In 2017, a visitor centre was established underneath the sanctuary of the cathedral, with tours of the Cork Folklore Project's exhibition and work.

==Architecture==
Designed in early Neo-Gothic Revivalist style, the building combines sandstone with limestone dressings. The tower over the main door was added in 1869, designed by John Benson.

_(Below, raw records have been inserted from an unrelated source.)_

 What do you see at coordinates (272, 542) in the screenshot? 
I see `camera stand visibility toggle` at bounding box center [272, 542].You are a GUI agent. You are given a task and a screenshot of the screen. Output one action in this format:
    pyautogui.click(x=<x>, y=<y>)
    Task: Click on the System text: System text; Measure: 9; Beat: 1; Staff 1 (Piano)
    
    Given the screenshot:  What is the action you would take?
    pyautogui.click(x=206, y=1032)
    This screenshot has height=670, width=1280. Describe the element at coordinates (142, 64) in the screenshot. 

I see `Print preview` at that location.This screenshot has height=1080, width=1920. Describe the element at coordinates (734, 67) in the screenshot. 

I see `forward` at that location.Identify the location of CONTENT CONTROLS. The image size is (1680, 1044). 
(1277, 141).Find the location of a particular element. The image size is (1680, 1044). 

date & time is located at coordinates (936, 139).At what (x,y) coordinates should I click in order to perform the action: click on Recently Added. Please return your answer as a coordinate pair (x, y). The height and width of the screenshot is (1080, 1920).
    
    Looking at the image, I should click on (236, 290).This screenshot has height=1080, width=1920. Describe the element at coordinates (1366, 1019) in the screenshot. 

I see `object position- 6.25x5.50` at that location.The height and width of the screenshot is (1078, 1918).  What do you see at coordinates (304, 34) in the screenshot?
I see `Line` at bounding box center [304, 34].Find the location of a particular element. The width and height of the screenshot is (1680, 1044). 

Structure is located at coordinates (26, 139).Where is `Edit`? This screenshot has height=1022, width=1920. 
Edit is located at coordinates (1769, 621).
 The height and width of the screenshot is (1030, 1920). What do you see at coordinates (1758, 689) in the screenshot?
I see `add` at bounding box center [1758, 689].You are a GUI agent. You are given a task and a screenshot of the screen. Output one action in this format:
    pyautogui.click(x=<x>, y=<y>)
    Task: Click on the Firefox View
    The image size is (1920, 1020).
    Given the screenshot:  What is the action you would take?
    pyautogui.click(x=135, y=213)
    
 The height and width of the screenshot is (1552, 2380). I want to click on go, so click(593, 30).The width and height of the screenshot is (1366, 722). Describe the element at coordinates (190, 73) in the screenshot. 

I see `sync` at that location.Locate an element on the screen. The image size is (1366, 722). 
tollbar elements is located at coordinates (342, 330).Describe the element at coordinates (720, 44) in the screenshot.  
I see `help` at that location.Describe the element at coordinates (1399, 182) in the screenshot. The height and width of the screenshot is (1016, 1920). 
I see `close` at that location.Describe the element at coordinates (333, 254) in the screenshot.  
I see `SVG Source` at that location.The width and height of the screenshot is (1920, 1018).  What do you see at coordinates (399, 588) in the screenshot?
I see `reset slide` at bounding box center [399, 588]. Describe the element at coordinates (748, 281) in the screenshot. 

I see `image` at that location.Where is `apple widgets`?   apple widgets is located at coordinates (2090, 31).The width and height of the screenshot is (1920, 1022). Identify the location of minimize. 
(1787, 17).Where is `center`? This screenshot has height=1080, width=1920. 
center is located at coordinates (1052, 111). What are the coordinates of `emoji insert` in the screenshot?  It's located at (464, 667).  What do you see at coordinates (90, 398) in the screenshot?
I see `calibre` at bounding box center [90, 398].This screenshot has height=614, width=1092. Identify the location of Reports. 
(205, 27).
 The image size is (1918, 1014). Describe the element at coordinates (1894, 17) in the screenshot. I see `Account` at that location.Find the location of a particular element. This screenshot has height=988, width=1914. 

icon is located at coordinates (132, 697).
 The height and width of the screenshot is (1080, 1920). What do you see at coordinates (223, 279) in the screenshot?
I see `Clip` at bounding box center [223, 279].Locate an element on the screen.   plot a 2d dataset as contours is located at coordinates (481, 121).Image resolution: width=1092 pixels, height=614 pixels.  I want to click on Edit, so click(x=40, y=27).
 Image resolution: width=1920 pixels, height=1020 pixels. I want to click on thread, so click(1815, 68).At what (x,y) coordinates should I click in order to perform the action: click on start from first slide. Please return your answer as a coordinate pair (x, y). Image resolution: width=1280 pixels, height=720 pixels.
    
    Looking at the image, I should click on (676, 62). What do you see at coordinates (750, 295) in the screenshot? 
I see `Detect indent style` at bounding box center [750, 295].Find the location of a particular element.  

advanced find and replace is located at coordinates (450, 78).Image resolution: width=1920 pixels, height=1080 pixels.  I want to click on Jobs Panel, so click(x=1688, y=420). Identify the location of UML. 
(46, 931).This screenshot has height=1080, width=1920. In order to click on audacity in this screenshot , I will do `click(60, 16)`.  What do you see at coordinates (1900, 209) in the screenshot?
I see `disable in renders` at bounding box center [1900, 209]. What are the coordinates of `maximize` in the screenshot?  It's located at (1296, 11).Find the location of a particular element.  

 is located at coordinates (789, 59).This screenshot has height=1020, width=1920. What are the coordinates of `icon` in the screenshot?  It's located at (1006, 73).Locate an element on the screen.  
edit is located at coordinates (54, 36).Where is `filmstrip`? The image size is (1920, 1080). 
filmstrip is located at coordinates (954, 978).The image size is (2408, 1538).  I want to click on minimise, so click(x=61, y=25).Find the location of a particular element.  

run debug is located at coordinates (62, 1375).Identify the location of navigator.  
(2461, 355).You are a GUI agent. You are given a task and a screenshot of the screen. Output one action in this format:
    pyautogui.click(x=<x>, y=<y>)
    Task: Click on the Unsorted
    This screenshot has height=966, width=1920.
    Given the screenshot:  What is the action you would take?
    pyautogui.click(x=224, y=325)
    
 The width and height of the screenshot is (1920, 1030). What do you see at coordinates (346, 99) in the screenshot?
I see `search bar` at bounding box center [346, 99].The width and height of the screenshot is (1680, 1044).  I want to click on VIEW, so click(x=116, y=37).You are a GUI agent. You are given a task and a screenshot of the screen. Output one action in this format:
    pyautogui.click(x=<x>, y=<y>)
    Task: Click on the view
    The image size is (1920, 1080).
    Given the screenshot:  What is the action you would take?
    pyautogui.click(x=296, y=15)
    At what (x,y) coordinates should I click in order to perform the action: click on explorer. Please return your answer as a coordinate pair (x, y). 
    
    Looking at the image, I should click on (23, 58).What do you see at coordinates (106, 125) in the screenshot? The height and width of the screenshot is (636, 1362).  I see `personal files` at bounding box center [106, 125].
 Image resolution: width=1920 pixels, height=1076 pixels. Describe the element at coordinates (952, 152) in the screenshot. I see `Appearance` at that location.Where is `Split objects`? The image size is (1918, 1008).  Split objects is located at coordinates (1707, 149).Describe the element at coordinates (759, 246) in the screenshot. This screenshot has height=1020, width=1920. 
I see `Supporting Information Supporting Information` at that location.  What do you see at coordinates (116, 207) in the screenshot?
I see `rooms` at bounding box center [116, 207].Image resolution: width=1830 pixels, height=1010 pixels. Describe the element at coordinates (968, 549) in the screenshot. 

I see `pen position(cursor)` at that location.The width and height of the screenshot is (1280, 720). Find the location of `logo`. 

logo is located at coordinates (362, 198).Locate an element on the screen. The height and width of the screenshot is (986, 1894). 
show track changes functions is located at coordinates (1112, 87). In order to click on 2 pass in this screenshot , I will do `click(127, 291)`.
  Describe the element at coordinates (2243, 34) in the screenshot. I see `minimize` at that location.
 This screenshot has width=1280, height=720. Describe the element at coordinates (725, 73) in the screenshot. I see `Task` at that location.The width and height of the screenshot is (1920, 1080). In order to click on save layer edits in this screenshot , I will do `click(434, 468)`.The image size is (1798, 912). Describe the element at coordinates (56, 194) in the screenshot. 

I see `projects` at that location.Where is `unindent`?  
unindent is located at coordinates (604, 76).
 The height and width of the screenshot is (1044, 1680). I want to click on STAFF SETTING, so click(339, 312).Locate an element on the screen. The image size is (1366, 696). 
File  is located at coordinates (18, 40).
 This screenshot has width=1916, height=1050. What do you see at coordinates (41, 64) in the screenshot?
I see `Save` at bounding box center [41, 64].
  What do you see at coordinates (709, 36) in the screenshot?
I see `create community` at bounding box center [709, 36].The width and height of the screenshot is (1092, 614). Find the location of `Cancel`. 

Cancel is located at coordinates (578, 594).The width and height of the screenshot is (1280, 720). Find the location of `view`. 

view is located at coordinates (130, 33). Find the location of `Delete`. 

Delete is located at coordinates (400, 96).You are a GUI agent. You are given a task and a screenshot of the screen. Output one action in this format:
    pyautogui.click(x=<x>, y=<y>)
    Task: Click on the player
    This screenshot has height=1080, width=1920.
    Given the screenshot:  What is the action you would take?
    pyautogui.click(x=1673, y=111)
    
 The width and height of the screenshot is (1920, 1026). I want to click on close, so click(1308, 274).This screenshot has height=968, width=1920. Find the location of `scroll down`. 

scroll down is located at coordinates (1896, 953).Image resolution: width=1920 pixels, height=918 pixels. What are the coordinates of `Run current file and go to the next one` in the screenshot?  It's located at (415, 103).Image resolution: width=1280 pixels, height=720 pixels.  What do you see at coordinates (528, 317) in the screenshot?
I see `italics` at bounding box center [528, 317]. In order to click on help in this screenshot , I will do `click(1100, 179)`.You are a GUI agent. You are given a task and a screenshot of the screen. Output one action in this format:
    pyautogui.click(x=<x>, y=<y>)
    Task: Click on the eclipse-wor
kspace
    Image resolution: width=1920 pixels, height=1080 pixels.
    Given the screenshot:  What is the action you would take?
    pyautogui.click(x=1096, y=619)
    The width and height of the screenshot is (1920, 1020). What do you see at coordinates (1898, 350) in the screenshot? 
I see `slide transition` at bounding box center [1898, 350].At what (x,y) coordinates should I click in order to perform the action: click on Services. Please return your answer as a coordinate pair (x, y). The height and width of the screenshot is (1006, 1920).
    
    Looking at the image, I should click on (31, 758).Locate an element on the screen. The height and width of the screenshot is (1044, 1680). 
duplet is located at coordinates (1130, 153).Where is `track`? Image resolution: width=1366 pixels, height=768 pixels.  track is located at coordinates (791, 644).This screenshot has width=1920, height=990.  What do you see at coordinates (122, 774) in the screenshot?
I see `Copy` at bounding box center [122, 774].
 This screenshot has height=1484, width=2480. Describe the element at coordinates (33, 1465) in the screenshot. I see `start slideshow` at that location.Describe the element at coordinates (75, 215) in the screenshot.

The original altar was fashioned in wood by Italian craftsmen in Lisbon. In 1821, John Hogan carved twenty-seven statues in wood for the reredos behind the high altar. Hidden away in the 1960s and thought to be lost, these statues were rediscovered in the 1990s and placed in the blind clerestory of the nave.

The nine bells of Benson's tower were cast in 1870 by John Murphy of Dublin, and were initially hung for change-ringing. The bells gradually fell into disrepair and by 1966 only one bell remained working. Sometime later this bell also stopped working, and were described in 2010 as 'unringable'. The bells were fully restored in December 2022.

The modern interior of 1996 was designed by architect Richard Hurley & Associates, and is finished in white limestone.